Il profumo della sua terra natia però non lo aveva mai abbandonato e il profumo della Sicilia in ambito operistico si chiama Cavalleria Rusticana. Non solo. La tentazione di vestire i ruoli eroici e drammatici non si fece attendere e purtroppo Pippo mal considerò che i SI bemolle di Radames non erano i SI bemolle del conte d’almaviva, la tessitura di Calaf non era quella del duca di Mantova, le declamazioni di Andrea Chenier non erano quelle di Nemorino, i pianti di Canio non erano quelli di Edgardo. Lo sapeva? Certo che lo sapeva, ma sapeva anche che il trio di fuoco (Callas, Di Stefano, Gobbi) era richiestissimo e ciò forse, bastava ad offuscargli la ragione. Un offuscamento che gli costò caro.
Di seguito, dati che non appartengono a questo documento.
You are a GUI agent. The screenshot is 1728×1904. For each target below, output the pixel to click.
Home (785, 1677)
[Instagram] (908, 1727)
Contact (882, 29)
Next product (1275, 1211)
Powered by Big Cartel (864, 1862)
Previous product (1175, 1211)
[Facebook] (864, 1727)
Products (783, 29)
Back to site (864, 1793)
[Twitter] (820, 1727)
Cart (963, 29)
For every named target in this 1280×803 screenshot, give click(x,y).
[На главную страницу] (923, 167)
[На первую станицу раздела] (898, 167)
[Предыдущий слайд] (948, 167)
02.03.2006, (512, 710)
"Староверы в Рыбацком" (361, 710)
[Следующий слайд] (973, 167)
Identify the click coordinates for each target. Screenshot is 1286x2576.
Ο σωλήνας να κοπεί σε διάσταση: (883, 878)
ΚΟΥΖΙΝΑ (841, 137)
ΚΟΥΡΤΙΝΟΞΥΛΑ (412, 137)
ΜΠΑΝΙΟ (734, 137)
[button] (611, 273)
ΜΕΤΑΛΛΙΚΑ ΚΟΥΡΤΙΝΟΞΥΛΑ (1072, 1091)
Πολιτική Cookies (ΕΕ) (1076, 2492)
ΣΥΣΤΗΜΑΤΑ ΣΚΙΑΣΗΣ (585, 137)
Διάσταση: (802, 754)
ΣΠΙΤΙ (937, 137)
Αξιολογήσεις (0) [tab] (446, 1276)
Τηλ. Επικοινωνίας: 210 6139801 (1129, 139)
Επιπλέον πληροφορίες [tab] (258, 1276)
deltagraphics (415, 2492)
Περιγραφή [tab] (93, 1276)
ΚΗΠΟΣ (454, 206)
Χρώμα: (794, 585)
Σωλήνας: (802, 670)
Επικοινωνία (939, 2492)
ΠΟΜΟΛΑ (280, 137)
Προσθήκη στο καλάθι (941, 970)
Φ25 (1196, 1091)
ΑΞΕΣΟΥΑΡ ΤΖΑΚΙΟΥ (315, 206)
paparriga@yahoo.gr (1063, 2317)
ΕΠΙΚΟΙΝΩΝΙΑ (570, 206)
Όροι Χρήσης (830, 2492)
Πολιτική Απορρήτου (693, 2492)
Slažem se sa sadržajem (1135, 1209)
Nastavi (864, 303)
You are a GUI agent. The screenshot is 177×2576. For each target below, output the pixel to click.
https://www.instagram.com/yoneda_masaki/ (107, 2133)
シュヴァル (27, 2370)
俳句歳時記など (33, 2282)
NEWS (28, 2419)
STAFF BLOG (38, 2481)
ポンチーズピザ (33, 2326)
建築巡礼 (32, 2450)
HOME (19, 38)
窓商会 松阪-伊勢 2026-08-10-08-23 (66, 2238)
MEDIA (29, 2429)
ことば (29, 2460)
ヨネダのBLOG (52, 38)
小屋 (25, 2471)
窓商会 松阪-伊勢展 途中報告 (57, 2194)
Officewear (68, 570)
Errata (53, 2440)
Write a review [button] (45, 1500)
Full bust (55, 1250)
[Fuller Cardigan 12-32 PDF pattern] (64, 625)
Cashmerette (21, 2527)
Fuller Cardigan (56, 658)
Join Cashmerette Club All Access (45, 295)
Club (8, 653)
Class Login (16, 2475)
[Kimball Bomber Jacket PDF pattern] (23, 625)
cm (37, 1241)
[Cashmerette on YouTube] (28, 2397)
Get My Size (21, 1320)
Per non perdere quel timbro lucente che lo aveva reso così famoso, il tenore iniziò infatti a sparare acuti a gola aperta in opere nelle quali lui non avrebbe mai dovuto figurare: Pagliacci, Andrea Chenier, Aida, La Forza del destino, Trovatore e altri massacri vocali. L’appoggio sul diaframma per il sostegno delle tessiture “di forza” era un qualche cosa che egli non concepiva, non conosceva e non voleva conoscere perché lui era un animale di razza che mostrava e adorava la sua natura; ma nella lirica il gioco d’azzardo, tranne qualche rarissimo caso, ha sempre avuto i giorni contati.
Gli armonici così iniziarono a velarsi sotto quei suoni per metà mal intervocalizzati e per metà gridati e il suo organo fonatorio sembrava non avere più il passaggio di registro. Senza alcuna copertura di suono infatti, era capace di emettere dei SI naturali acuti come se fossero dei FA.
Con le impervie tessiture del repertorio Verista e spinto, iniziò così verso la fine degli anni cinquanta il secondo Di Stefano che durò a malapena un decennio a causa di una voce che giunse al culmine della distruzione. Come era ben preannunciabile di fatto, la voce del tenore collassò presto sotto l’orda della distruzione dopo poco più di venti anni di carriera riducendo il tutto a delle strazianti grida già su un la naturale, costringendolo ad abbandonare la sua carriera non ancora anziano.
Vittima di un’aggressione nel 2005 nella sua villa in Kenya, il grande Pippo è spirato dopo un lungo periodo di agonia il 3 Marzo 2008 all’età di 86 anni, lasciandoci numerosi documenti sonori e video che testimoniano ciò che un tempo fu considerato l’eccellenza del canto fiorito.